Just to be clear, the CIC Canon does not apply to members of Eastern Catholic churches.

Dear Father Deacon, is it not quibbling, in this case, to say that Canon 992 does not apply to the Eastern and Oriental Catholics since the Canon is repeated verbatim in the Catechism of the Catholic Church para. 1471 which is obligatory teaching for all Catholics, Roman and Oriental.

But we have an inexplicable instance where a theologically sensitive Catholic Oriental is denying that indulgences are for the remission of temporal punishment due to sins. And yet the universal CCC of Pope John Paul states explicitly that they are for exactly that purpose!!! frown

Posted by: Hieromonk Ambrose

Re: specific Orthodox disagreements with the Catholic Catechism - 12/12/08 12:56 PM

Originally Posted By: ajk
Originally Posted By: Hieromonk Ambrose
Eastern and Oriental Catholics deny Roman Catholic teaching. How is this reconciled?


Much more readily than reconciling the divergent Orthodox practices of the reception of converts from other Christian communities and churches without thought of the theological ramifications. These, as divergent practices, include re-baptism, re-chrismation and re-ordination. These are not the opinions of individuals on a forum but the practices of Orthodox churches.

Dear Father Deacon,

What appears to you as a dichotomy and a confusion has always been the practice of the Church since the earliest days, mediated through both the Holy Fathers and also the many and complex decisions of the Councils.

Here is a patristic viewpoint -from Saint Basil the Great. Notice the typical balance of the Church Fathers - while the principle of no Sacraments and no Apostolic Succession outside the Church is clearly enunciated, Saint Basil also states very clearly that for the sake of the good of the Church "economy" may be used if it is thought necessary in the case of Baptism.

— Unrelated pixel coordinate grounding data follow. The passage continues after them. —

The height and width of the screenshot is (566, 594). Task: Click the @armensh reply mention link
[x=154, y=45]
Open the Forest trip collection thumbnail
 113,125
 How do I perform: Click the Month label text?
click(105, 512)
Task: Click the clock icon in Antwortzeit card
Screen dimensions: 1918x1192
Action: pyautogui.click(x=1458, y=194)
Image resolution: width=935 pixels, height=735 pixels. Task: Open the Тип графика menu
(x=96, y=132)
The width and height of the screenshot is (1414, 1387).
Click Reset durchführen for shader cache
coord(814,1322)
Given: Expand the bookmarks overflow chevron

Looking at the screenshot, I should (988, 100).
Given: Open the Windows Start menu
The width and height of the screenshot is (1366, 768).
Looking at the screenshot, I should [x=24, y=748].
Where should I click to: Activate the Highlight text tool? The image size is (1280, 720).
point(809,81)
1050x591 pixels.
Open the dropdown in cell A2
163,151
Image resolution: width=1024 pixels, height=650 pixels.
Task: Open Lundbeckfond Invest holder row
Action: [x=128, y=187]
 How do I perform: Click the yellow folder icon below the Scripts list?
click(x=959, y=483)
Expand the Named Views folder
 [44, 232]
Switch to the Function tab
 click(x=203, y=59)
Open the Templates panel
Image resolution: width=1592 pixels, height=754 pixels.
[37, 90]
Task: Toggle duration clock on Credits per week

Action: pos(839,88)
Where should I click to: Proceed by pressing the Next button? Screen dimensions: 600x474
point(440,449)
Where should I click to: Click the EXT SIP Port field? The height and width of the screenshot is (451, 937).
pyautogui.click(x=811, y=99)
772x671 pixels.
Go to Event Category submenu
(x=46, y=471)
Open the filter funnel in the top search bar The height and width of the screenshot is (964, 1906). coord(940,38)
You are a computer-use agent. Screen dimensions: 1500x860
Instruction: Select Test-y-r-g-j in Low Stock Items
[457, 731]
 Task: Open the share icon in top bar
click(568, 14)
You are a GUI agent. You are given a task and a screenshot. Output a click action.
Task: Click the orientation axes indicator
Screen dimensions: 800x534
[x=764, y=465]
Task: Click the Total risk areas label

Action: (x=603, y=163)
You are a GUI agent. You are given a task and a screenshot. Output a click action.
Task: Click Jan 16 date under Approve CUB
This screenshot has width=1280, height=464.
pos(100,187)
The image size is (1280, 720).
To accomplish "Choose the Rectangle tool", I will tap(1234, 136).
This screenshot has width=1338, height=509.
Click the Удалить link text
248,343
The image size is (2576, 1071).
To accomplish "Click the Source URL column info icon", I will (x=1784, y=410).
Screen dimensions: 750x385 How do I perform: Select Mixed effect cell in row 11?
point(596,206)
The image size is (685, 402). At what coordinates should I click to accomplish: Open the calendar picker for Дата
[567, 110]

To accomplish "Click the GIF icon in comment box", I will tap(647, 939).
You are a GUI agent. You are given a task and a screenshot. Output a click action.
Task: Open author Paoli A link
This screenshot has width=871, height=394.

Epistle to Amphilochius (which is, in a shorter form the First Canon of St Basil)

---- "It seemed best to the ancients-I refer to Cyprian and our own Firmilian-to subject all of these-Cathari, and Encratites, and Hydroparastatae-to one vote of condemnation, because the beginning of this separation arose through schism, and those who had broken away from the Church no longer had in them the grace of the Holy Spirit, for the imparting of it failed because of the severance of continuity.

"For those who separated first had ordination from the Fathers, and through the imposition of their hands possessed the spiritual gift; but those who had been cut off, becoming laymen, possessed the power neither of baptizing nor of ordaining, being able no longer to impart to others the grace of the Holy Spirit from which they themselves had fallen away. Therefore they commanded those who had been baptized by them, as baptized by laymen, to come to the Church and be purified by the true baptism of the Church.

"But since on the whole it has seemed best to some of those in Asia that, by economy for the sake of the many, their baptism be accepted, let it be accepted."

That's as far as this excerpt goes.